Derrida introduit alors une logique du double. En effet, si le principe de plaisir/déplaisir explique la force de frayage des images, il explique aussi la force de résistance aux images. Derrida continue de convoquer Nietzsche qui se demande comment la loi du plus fort conduit à ce que le plus faible l’emporte, contrairement à ce que Darwin affirme, suivant une impossible logique d’inversion par laquelle la loi du plus fort « se contredit elle-même et s’inverse immédiatement32 ». Un double mouvement complique donc la sélection des images dont le rapport de force peut toujours s’inverser.

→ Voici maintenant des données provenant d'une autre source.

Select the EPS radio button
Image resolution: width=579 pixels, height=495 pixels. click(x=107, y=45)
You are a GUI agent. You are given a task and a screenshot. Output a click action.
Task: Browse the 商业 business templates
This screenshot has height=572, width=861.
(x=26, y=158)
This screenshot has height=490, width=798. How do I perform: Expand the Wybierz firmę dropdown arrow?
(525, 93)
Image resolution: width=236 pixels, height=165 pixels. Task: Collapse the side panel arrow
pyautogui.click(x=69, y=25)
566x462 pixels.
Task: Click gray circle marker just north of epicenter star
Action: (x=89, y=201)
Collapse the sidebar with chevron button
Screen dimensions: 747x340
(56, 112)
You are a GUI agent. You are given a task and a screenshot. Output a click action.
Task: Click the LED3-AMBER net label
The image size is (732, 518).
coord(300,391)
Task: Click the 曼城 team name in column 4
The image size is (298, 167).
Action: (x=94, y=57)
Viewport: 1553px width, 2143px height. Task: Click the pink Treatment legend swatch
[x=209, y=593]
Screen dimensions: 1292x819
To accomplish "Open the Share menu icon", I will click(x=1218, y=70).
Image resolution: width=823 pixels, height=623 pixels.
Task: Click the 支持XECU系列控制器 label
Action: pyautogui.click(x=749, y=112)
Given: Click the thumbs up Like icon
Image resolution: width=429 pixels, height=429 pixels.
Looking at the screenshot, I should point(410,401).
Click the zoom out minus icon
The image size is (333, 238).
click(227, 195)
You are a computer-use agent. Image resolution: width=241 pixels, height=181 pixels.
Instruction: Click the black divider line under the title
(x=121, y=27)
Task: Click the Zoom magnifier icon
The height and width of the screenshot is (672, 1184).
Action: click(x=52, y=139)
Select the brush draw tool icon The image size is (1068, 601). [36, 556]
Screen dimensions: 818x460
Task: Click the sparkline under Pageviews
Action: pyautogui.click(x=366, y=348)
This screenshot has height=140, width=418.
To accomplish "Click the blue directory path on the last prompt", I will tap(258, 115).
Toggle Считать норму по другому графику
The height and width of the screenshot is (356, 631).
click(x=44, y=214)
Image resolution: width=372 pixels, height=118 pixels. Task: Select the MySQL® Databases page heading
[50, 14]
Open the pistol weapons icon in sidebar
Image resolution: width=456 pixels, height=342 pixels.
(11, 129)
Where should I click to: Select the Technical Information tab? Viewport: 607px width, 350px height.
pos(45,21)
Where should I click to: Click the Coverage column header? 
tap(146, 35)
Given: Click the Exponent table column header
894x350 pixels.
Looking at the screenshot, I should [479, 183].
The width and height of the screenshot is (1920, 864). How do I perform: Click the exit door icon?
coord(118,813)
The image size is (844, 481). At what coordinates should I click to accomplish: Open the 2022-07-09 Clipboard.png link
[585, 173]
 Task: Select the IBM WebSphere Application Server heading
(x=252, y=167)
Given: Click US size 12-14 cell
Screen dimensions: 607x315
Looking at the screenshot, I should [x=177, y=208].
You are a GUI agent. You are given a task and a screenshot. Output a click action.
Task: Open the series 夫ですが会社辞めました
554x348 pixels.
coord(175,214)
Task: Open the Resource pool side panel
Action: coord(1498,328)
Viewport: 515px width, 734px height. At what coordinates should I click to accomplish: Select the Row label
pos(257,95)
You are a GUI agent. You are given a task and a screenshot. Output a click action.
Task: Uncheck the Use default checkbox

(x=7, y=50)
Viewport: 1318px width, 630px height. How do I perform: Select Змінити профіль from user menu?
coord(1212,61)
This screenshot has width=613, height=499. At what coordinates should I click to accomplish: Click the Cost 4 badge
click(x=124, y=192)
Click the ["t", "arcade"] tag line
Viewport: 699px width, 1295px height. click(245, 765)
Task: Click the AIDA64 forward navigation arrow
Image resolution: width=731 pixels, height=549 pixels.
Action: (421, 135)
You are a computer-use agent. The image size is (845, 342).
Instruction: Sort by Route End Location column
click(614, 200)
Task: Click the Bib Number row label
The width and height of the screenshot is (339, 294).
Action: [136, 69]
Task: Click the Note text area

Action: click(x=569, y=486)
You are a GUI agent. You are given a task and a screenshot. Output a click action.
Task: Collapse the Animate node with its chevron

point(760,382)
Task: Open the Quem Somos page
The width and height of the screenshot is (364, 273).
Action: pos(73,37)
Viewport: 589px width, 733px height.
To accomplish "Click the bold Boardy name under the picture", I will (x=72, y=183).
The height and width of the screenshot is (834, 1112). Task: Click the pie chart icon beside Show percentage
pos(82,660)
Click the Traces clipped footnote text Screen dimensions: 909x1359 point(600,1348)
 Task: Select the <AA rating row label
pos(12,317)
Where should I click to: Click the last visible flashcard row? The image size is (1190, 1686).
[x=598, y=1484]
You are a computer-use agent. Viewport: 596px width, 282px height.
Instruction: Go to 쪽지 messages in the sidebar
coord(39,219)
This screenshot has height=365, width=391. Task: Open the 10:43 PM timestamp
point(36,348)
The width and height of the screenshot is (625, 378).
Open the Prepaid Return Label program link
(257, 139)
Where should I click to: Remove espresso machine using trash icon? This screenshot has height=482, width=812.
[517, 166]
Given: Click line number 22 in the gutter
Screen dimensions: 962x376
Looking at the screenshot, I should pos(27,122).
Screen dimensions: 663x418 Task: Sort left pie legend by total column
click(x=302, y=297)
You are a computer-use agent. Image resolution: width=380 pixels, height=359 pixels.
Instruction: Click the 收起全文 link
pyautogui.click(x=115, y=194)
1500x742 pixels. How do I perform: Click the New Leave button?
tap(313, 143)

Or, la perspective de Foucault sur les discours producteurs d’effet de vérité coïncide encore avec cette logique du double : n’avons-nous pas vu que la biopolitique qui assujettit la vie sous le joug des biopouvoirs porte aussi un pouvoir de résistance propre à la vie ?

Poursuivons. Cette logique aporétique de reproduction/sélection associée à un principe de plaisir/déplaisir va pousser Derrida, dans la dernière boucle de son séminaire, à passer du Nietzsche de La volonté de puissance à la spéculation de Freud dans Au-delà du principe de plaisir.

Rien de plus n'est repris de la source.